La trasformazione dimenticata

Dieci anni fa Frank Rijkaard vinceva la Champions con il Barcellona, inaugurandone il ciclo di successi. La sua storia da tecnico, terminata in fretta.

Frank Rijkaard

«Con gente come Frank Rijkaard non si vincerà mai niente». Così parlò Aad de Mos all’indomani della clamorosa eliminazione dell’Ajax al secondo turno di Coppa Uefa, per mano dei praghesi del Bohemians, il 7 novembre 1984. L’allora tecnico ajacide non intendeva tanto mettere in discussione le qualità tecniche dell’allora 22enne centrocampista, quanto la sua attitudine mentale, ritenuta troppo fragile per poter sfondare ai livelli più alti. Un doppio abbaglio, come dimostrato dai 28 trofei messi in bacheca da Rijkaard nelle sue carriere di giocatore e allenatore tra Ajax, Milan, Barcellona e Olanda. Questione di atteggiamento, non di carattere. A differenza del collega-amico-compagno d’infanzia Ruud Gullit (i due si conoscono fin dalla giovane età, quando trascorrevano lunghi pomeriggi a giocare a calcio sui campetti di asfalto del Balboaplein, Amsterdam ovest), Rijkaard ha sempre amato agire per sottrazione. Meno appariscente in campo, meno protagonista davanti ai microfoni, nessun alone iconico da guru della panchina. Un anti-personaggio dimenticato troppo presto, nonostante da tecnico abbia lasciato nel calcio un’impronta che nessuno dei suoi colleghi della generazione ‘88 (quella dell’Europeo oranje) può vantare. Né Ronald Koeman, tuttora sulla cresta dell’onda e ottimo artigiano di realtà minori, né Marco van Basten, tantomeno il già citato Gullit, teorico di quel sexy football che già a partire dal nome denotava il vuoto pneumatico alla base di tale – presunta – filosofia.

intervento di Rijkaard su Puyol
Un curioso intervento di Rijkaard su Puyol durante un allenamento a Old Trafford (Andrew Yates/AFP/Getty Images)

Dati in ingresso:
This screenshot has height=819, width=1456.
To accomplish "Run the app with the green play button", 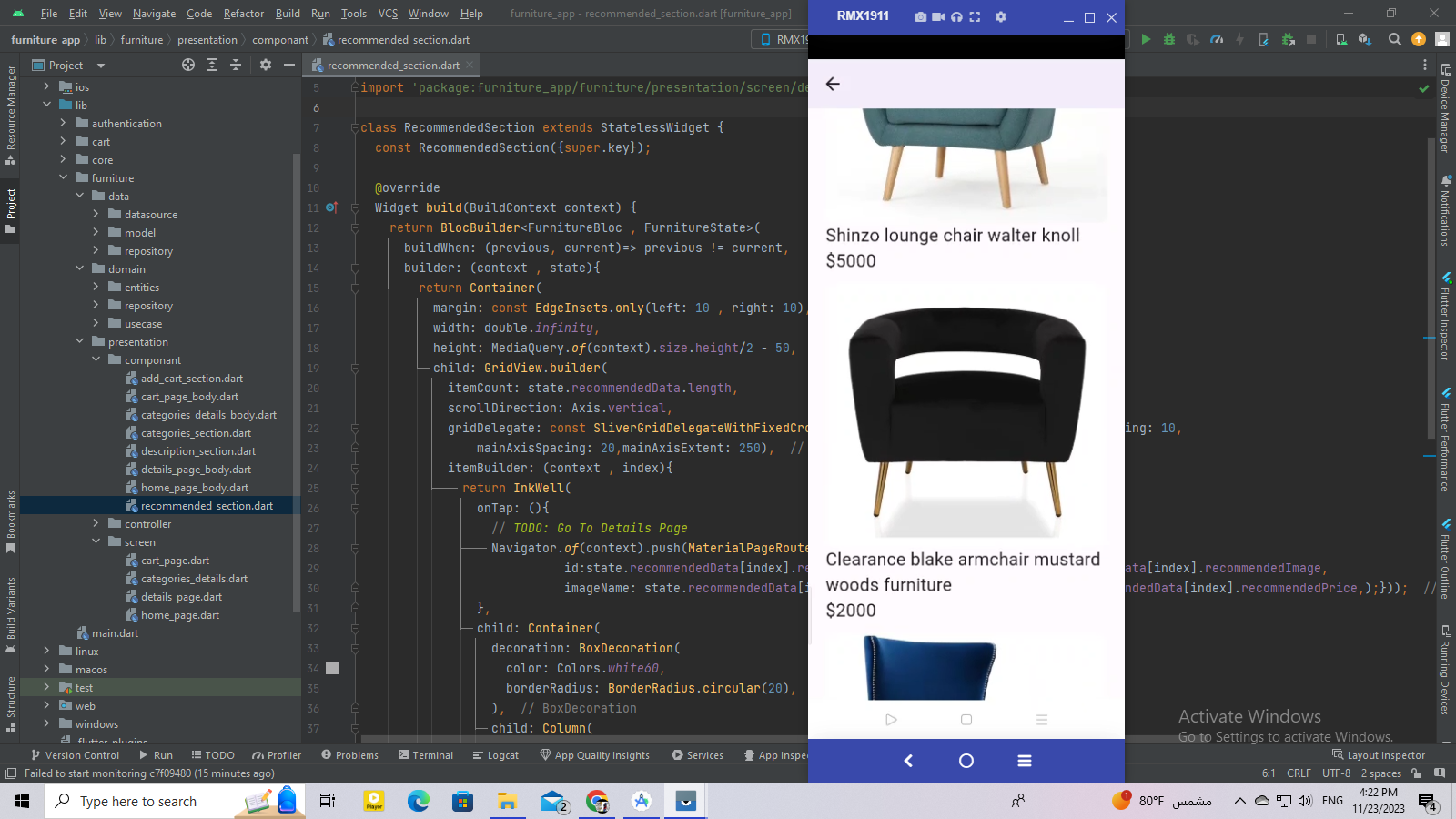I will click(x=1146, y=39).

==

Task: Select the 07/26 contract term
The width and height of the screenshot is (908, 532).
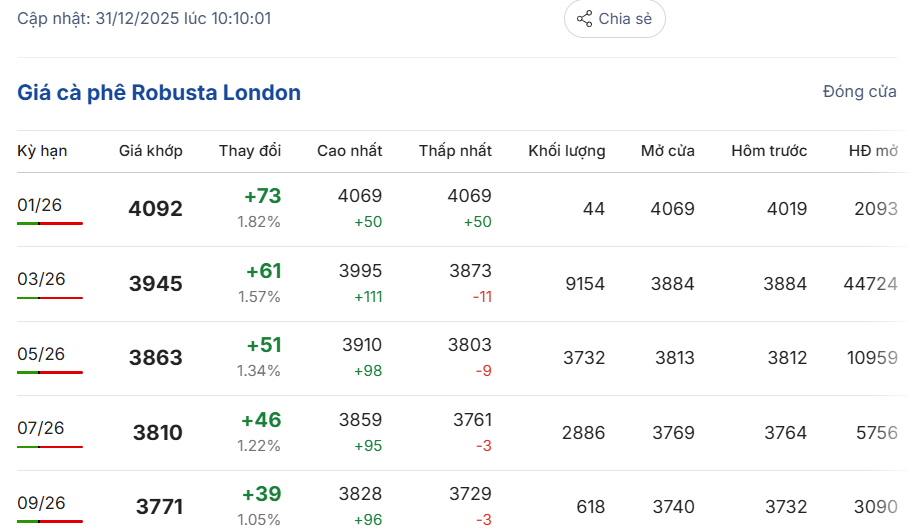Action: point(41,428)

Compiti da svolgere:
(a) Elenca le squadre fra cui, secondo il brano estratto, Rijkaard ha messo in bacheca i suoi 28 trofei da giocatore e da allenatore.
(b) Individua tutte le righe dell'elenco che contengono la stringa "height" e ricopiale.

Soluzioni degli esercizi:
(a) Ajax, Milan, Barcellona, Olanda

(b)
This screenshot has height=819, width=1456.
The width and height of the screenshot is (908, 532).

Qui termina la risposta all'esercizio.